** Extract follows **

Government tortures mental patients
A very high percentage of inmates in our federal, state, and county jails are mentally defective, insane, or both. (Though many, I hasten to add, are perfectly sane but dared to challenge authority. Income tax protesters come to mind.) In any case, most of them, whether in a real jail or in a mental institution, have only a few things to live for: TV, coffee, candy, erotic dreams and smoking.
But now, almost all of these lockups have made the transition to nonsmoking facilities–and in the process, they’ve increased the level of murder and mayhem. Yes, the two are undeniably linked. In order to put two and two together, though, you have to understand the positive effects that smoking has on mental patients.
For mental patients, smoking isn’t an addiction–it’s a form of self-medication. Smoking enhances concentration, increases alertness, and improves memory. It can reduce anxiety and help you relax. It can help improve social interaction. It can even help reduce hallucinations.
It’s obvious by the percentage of mental patients who smoke that they “get it.” They know that this form of self-medication is just as good as (or better than) anything else out there.
These are things I’ve known for quite some time (in fact, I wrote about them in my book, The Health Benefits of Tobacco), but I recently got a letter from “Steve” in Canada, who brought the whole subject to life again. Steve had some perceptive observations on Canada’s “treatment” of mental patients.
He said, “In Canada, mental ‘institutions’ no longer allow patients to smoke inside. These patients are literally being tortured by being deprived of their very important self-medication. Several years ago, there was a rash of stories of mental patients who committed suicide or froze to death while sneaking a few puffs outside during winter in violation of the rules of not being allowed to smoke inside nor allowed to be outside. I have no doubt the problem has only gotten worse, even though the stories have since stopped.”

** End of Extract **

■ **Problems to work on**:
(1) In the text on smoking bans for mental patients, what is the title of the book the writer says they wrote?
(2) Continue the text on smoking bans for mental patients from where it stops.

** Data segment follows **

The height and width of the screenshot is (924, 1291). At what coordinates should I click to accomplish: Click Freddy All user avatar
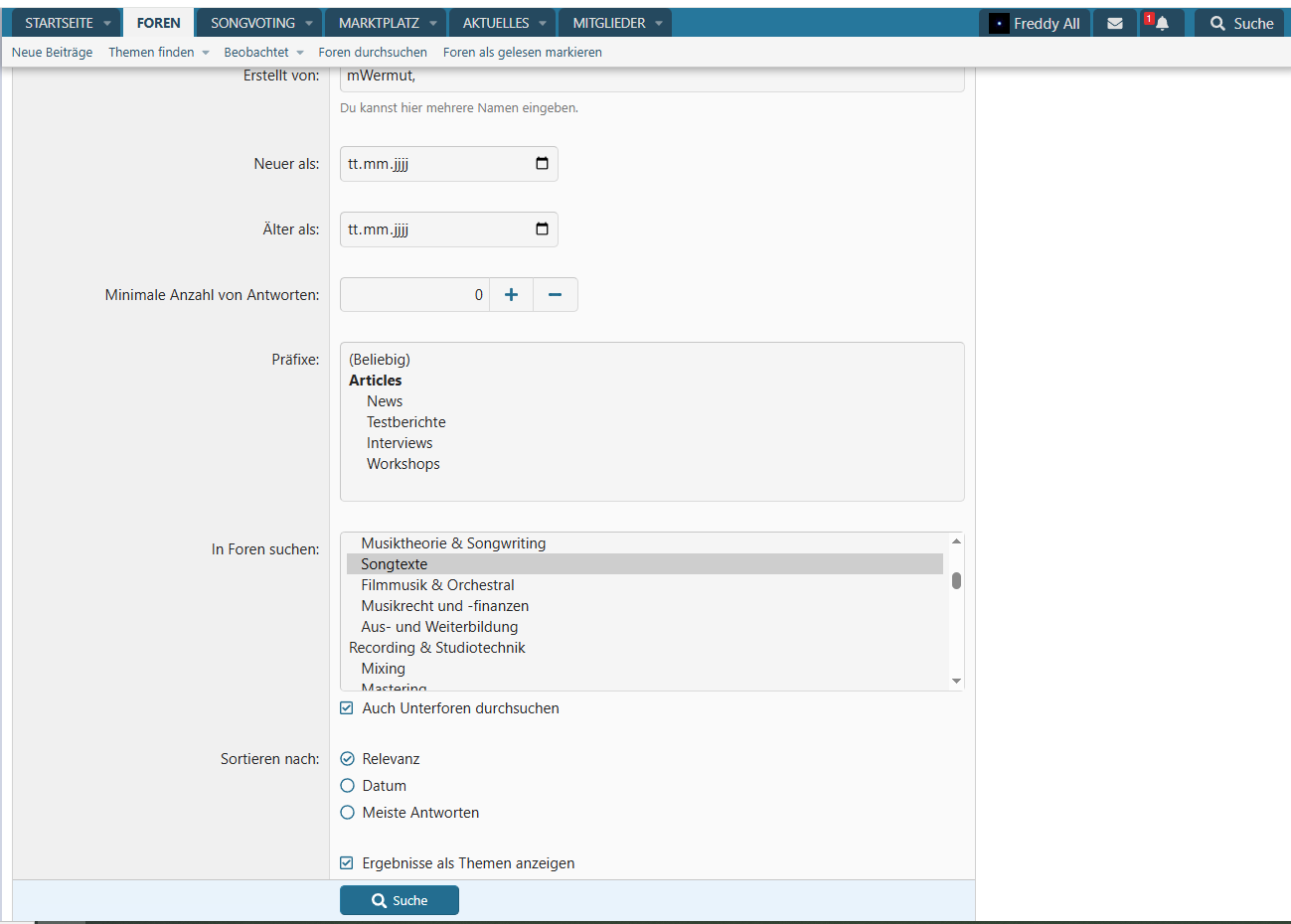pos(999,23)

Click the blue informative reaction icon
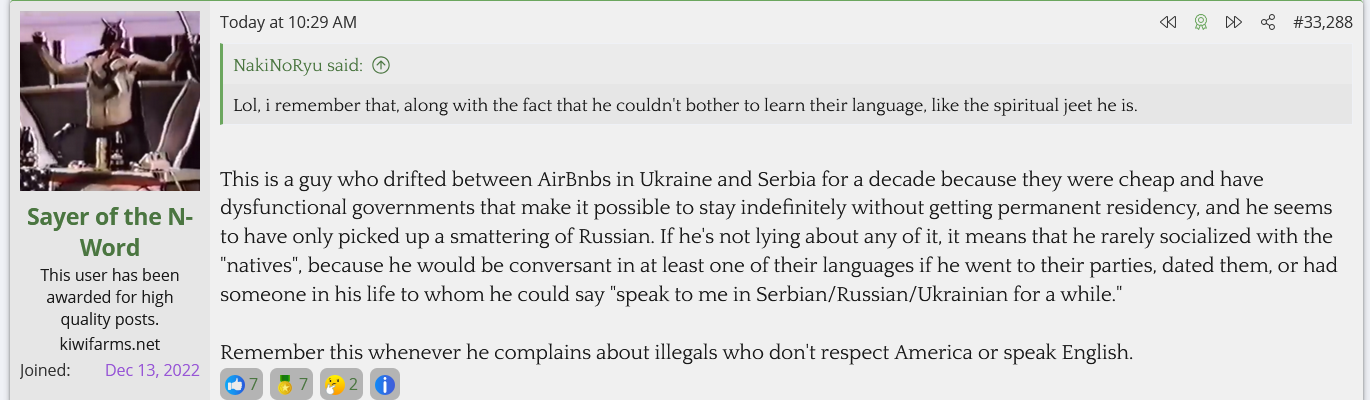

** End of Data segment **

■ **Your responses**:
(1) The Health Benefits of Tobacco

(2)
Despite the obvious benefits of their smoking, people with mental illnesses are still “encouraged” to quit. It makes no sense to me.
This whole debacle makes me think of a story about my friend’s grandmother. At the time of grandma’s first (and only) visit to a doctor, she was pushing close to 100 years old–and she was in perfect health. No symptoms of disease whatsoever. Still, her children thought she needed a “checkup.”
In the end, the only advice the doctor could give her was to stop smoking and cut back on coffee. Elderly people are usually told by their doctors to quit smoking.
Why? This woman had been rolling her own cigars for over 50 years.
To keep the peace, she agreed to cut back on the number of cigars she smoked daily. And being true to her word, she reduced her cigar intake to two a day, one in the morning and one in the evening. What she didn’t tell the doctor (or her children) was that each of her new stogies was 10 inches long and as fat as a Polish sausage!
She lived to the ripe old age of 106.